→ **TEXT BLOCK**:
“If water is life, sanitation is dignity”, said the former South African Minister for Water Affairs and Forestry, Ronnie Kasrils. But an estimated 4.5 billion people - more than half the world - live without access to safe sanitation.

This could have massive implications for achieving many of the UN’s Sustainable Development Goals. Every year, 1.7 billion cases of diarrhoea are recorded, and 500,000 children die from diarrhoea. The economic impact is severe, with an estimated $5.5 billion in losses across 18 African countries annually.

In India, the government has made a concerted effort to provide access to toilets. Its national sanitation programme Swachh Bharat Mission was launched in 2014, and has built more than 80 million toilets. The World Bank estimates that inadequate sanitation causes India economic losses of $53.8 billion - equivalent to 6.4% of its GDP. These losses arise from health-related impacts including premature deaths, the cost of treating disease and productive time lost due to illness. Other causes include the impact of women not going to work due to related illnesses and of girls missing school.

But one question that rarely gets asked is: what happens ‘after the flush’? India has a serious shortage of functioning sewage treatment plants. There are an estimated 800 treatment plants across the country, and most of them operate at around 30% capacity. The government is doing work in this area, sanctioning public-private partnerships for the construction of new sewage treatment plants along the highly populated areas on the banks of the river Ganga. But can the existing infrastructure be used better?

One case study is Population Services International’s (PSI) work in Bihar’s capital city of Patna, funded by the Bill and Melinda Gates Foundation and Grand Challenges Canada. PSI’s work in Patna has seen an increase of 2.7 million litres of sludge - 25% more sludge - entering municipal sewage treatment plants that would otherwise have been dumped in the open environment, in a field or body of water.

The majority of households in Patna are connected to a septic tank and must rely on sludge removal services. However, due to lack of capacity to meet demand at the local government level, this task is largely carried out by private tanker operators, who are not recognized by the government and often perform the function illegally and irresponsibly. This results in unsafe working conditions and poor service quality, with an estimated 89% of the extracted sludge being disposed of in open public spaces and rivers. The contamination of the shared environment has a detrimental effect on people’s health, and often has fatal consequences for children under five. Almost 90% of child deaths from diarrhoeal diseases are directly linked to contaminated water, lack of sanitation or inadequate hygiene.

In response to the market breakdown, the Patna pilot project helped establish an association of private tank operators to advocate at local government level and open up access to the city’s sewage treatment facilities. The local government worked with the association to establish the licensing of private operators so that they could ensure safe, high-quality services. In addition, a consumer hotline was set up so that customers could access these services from the newly licensed providers.

Dedicated efforts to build toilets must be matched with support for dealing with what happens after the flush. To this end, the World Economic Forum’s Forum of Young Global Leaders (YGL), in collaboration with Maverick Collective and PSI, will focus its attention over the next two years and beyond on how the YGL community can positively transform the urban Indian sanitation ecosystem. Led by a coalition of YGLs, #AfterTheFlush is dedicated to mobilizing the expertise, networks and commitment of the YGL community to scale up investment infrastructure and waste management across a select number of Indian cities.

→ **TO DO**:
1. State whether each statement agrees with the text on sanitation, answering yes or no and quoting the deciding words: (a) India's Swachh Bharat Mission was launched in 2014. (b) Most of India's sewage treatment plants operate at full capacity. (c) In Patna, sludge removal is largely carried out by the local government.
2. Quote the text on sanitation, starting at "In India, the" and ending at "girls missing school.".
The records are not needed.

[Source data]
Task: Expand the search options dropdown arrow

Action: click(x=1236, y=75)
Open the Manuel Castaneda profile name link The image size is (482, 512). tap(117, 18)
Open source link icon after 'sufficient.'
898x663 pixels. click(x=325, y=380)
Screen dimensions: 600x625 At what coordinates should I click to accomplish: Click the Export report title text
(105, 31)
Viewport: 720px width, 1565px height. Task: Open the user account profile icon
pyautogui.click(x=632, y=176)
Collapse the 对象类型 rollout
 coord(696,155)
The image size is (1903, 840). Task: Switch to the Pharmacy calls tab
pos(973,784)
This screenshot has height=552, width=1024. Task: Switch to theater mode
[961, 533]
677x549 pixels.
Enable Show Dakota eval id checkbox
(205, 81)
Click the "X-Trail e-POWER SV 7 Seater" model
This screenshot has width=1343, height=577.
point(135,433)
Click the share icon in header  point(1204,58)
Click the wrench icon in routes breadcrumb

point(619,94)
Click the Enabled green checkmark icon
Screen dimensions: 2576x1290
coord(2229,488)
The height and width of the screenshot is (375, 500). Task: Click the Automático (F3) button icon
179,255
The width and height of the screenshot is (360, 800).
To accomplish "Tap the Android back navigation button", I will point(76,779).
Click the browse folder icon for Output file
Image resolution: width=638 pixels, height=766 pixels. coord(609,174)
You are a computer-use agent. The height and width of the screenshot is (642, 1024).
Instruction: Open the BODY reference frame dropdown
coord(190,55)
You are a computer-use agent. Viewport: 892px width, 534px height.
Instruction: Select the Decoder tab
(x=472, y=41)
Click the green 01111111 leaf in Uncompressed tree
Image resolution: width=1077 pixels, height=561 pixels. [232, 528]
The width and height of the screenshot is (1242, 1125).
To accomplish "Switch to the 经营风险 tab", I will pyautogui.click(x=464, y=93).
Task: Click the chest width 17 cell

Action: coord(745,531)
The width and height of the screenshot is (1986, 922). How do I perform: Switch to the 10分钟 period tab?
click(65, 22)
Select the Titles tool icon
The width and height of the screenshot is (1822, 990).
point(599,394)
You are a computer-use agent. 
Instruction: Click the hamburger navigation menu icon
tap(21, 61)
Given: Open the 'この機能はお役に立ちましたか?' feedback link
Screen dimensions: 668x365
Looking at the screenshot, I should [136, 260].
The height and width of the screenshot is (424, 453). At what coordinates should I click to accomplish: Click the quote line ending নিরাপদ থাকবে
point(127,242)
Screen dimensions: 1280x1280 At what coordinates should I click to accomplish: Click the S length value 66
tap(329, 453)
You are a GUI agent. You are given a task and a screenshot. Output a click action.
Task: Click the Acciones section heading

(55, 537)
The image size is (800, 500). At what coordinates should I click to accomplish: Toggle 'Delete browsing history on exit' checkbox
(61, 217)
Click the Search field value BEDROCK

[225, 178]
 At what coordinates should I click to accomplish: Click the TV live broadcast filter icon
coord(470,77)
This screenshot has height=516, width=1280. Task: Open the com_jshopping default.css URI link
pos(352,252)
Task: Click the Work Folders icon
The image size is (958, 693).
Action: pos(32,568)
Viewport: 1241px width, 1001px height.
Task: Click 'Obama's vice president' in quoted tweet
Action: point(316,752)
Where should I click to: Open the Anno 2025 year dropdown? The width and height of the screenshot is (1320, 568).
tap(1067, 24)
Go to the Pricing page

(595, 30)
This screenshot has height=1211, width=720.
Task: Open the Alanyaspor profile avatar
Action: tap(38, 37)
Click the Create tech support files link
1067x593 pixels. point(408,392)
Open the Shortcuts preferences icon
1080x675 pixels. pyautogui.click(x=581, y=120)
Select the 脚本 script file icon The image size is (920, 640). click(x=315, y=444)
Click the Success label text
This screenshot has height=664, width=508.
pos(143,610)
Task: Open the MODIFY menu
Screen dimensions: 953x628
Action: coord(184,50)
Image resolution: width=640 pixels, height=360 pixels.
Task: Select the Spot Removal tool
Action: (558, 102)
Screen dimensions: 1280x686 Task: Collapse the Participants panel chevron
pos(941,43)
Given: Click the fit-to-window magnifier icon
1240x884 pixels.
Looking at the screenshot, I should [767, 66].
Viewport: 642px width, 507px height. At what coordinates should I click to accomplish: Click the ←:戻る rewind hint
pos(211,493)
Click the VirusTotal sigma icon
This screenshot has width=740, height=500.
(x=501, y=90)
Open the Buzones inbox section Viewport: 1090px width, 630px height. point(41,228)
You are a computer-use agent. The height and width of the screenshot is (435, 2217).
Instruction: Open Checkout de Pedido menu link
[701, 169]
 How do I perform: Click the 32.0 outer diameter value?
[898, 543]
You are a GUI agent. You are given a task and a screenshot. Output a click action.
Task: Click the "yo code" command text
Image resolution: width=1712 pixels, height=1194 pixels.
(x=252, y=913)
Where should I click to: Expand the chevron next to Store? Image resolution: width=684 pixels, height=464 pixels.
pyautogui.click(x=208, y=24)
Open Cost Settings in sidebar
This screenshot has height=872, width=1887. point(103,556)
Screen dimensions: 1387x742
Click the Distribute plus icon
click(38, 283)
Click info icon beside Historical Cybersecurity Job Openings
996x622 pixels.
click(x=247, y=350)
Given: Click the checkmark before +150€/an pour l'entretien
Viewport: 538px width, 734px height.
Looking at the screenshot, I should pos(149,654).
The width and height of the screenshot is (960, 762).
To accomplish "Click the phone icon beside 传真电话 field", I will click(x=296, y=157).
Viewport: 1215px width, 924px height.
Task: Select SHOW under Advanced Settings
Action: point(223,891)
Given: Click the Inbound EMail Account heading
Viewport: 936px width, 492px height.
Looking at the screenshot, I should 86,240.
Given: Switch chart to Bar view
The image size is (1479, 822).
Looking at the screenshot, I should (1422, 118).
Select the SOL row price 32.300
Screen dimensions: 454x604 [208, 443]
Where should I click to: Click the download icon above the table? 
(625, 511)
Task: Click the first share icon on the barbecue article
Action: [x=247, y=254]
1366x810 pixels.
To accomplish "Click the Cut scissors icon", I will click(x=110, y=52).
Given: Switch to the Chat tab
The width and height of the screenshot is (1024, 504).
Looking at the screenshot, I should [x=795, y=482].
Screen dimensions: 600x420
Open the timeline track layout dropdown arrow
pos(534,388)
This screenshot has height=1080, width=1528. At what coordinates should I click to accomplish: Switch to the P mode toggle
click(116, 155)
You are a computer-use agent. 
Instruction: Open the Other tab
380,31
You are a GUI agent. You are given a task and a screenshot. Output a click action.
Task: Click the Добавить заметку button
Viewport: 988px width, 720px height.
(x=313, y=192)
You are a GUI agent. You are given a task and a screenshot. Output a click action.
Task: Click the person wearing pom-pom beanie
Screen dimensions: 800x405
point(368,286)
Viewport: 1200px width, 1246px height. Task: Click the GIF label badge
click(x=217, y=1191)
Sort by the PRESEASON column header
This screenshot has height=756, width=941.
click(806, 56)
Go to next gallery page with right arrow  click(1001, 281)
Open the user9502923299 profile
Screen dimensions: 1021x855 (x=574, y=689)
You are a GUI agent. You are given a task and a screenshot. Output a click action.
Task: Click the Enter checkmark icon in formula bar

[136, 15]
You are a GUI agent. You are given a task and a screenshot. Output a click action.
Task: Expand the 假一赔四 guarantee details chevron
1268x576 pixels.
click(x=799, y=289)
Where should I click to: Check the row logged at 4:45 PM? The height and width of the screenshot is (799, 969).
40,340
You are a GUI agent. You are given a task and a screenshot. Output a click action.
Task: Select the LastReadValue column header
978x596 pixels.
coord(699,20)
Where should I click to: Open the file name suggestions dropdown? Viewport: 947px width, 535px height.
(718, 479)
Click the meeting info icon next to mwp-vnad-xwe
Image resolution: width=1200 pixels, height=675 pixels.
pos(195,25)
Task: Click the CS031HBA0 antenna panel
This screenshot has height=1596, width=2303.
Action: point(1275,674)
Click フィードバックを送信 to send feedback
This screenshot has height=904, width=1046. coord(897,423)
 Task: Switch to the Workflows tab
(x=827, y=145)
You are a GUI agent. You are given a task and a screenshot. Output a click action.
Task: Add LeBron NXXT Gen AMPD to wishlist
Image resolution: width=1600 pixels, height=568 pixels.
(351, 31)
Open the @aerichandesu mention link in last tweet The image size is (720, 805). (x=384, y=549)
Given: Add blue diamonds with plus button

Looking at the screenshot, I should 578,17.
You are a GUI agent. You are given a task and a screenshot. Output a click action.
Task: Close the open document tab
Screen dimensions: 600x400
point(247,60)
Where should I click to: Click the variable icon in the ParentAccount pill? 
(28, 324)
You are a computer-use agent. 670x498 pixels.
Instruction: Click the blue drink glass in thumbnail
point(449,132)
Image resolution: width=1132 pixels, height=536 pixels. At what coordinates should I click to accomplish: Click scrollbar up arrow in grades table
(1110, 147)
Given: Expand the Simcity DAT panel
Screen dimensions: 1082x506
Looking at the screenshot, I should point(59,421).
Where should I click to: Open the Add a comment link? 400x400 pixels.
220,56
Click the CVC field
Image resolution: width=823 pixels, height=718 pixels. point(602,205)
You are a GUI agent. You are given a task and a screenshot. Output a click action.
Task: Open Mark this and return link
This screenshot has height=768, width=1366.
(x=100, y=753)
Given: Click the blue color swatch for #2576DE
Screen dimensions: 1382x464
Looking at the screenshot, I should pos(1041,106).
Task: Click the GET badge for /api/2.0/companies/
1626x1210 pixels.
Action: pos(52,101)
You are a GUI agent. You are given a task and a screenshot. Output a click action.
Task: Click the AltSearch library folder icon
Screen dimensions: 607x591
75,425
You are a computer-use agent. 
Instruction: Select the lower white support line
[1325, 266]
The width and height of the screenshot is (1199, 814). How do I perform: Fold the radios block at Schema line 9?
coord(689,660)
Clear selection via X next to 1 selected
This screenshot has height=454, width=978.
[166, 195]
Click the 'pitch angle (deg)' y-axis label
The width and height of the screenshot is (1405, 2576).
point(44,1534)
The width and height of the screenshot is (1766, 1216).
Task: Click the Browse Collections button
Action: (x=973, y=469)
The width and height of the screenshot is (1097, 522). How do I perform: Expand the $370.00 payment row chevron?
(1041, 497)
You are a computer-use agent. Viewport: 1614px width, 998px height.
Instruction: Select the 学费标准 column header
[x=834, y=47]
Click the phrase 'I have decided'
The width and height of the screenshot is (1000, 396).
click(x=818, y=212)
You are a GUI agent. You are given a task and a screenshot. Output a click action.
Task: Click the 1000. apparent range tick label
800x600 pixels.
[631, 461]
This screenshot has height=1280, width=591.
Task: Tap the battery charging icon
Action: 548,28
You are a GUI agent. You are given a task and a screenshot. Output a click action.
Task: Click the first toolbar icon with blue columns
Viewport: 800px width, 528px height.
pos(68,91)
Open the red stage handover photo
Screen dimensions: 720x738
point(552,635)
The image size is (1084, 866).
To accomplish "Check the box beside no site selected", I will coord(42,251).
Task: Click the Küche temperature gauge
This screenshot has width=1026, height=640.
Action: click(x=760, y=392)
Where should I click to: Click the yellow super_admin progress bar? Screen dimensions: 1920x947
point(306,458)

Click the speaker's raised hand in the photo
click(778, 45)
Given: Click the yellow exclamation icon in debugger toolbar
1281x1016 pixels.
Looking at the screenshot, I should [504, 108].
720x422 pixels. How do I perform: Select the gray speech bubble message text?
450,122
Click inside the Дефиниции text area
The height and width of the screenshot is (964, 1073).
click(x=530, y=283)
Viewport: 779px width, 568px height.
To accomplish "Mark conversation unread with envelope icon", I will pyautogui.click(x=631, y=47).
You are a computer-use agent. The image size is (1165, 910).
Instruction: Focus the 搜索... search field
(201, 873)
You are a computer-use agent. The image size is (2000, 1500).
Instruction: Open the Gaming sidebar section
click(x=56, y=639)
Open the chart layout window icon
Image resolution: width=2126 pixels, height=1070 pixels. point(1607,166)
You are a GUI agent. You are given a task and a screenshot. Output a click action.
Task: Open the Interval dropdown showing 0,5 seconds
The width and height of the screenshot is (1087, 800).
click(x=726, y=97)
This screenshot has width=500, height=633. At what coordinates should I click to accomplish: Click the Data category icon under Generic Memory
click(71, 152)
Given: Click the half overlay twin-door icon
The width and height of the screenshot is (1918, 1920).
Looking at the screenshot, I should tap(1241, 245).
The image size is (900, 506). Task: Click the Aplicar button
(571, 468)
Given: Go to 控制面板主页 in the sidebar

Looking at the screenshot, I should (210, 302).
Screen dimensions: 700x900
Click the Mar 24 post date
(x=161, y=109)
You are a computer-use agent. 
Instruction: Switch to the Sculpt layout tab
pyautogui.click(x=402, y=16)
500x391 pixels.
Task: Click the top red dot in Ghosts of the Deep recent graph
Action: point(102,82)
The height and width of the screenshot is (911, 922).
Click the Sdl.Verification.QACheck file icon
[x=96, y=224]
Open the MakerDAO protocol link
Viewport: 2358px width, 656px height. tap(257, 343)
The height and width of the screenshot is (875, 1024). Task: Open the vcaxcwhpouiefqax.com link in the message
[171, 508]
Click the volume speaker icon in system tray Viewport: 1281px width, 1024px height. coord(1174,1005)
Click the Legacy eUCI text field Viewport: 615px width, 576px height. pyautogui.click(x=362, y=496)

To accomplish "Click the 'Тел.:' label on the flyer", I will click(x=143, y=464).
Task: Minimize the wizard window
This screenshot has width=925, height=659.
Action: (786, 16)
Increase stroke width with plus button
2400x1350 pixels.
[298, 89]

→ **RESPONSES IN ORDER**:
1.
(a) Yes: "Its national sanitation programme Swachh Bharat Mission was launched in 2014"
(b) No: "most of them operate at around 30% capacity"
(c) No: "this task is largely carried out by private tanker operators"

2.
In India, the government has made a concerted effort to provide access to toilets. Its national sanitation programme Swachh Bharat Mission was launched in 2014, and has built more than 80 million toilets. The World Bank estimates that inadequate sanitation causes India economic losses of $53.8 billion - equivalent to 6.4% of its GDP. These losses arise from health-related impacts including premature deaths, the cost of treating disease and productive time lost due to illness. Other causes include the impact of women not going to work due to related illnesses and of girls missing school.